▼

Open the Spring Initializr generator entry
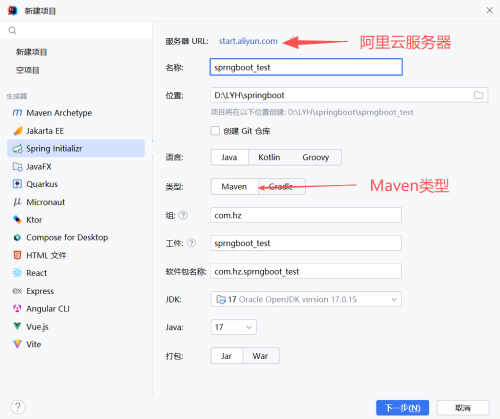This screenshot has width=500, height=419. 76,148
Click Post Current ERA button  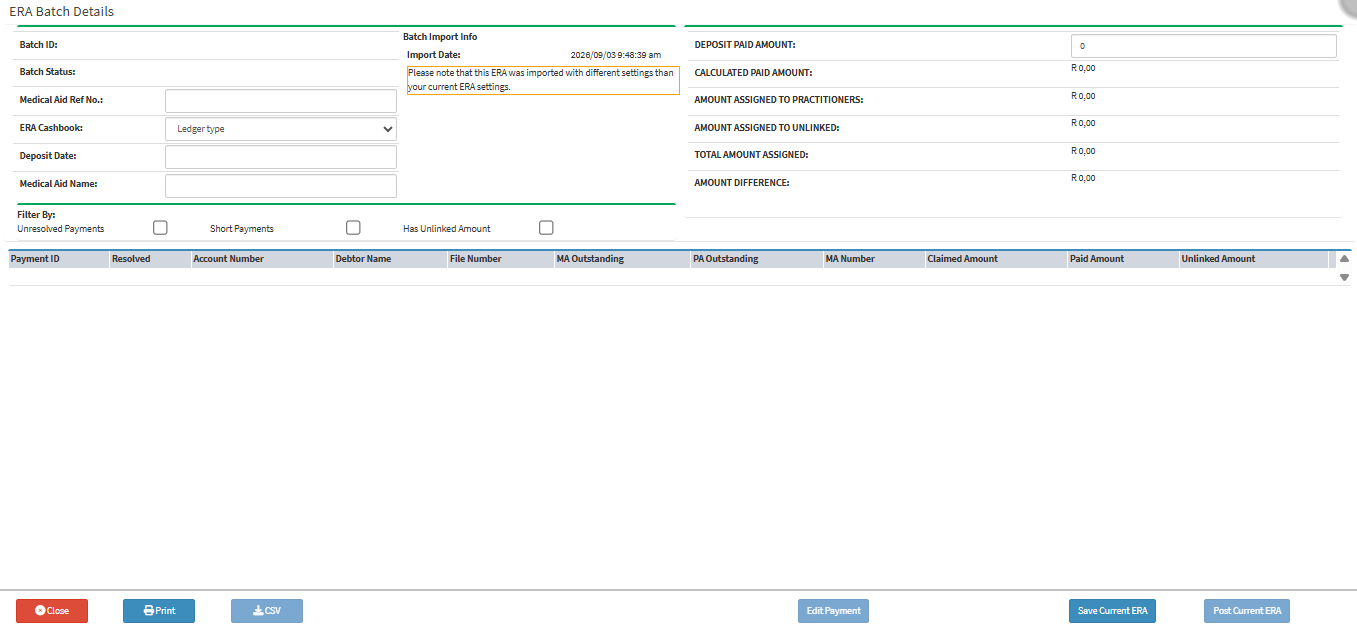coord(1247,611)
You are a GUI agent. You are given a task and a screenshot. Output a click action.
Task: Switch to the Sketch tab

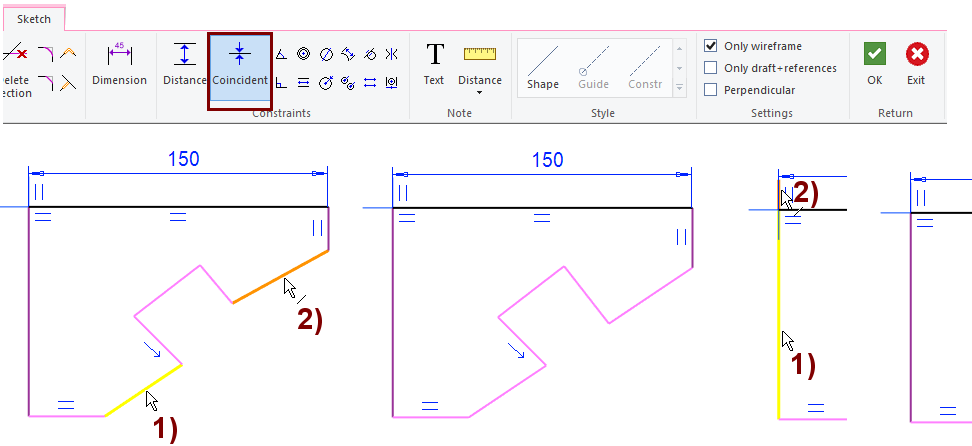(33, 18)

▲

(Task brief)
Copy out the lines from the one containing "You are a GUI" through the end of the lines, substituting "Settings" for "Sketch" and keeping everything else the same. Omit the pictures.

(Finished answer)
You are a GUI agent. You are given a task and a screenshot. Output a click action.
Task: Switch to the Settings tab

(33, 18)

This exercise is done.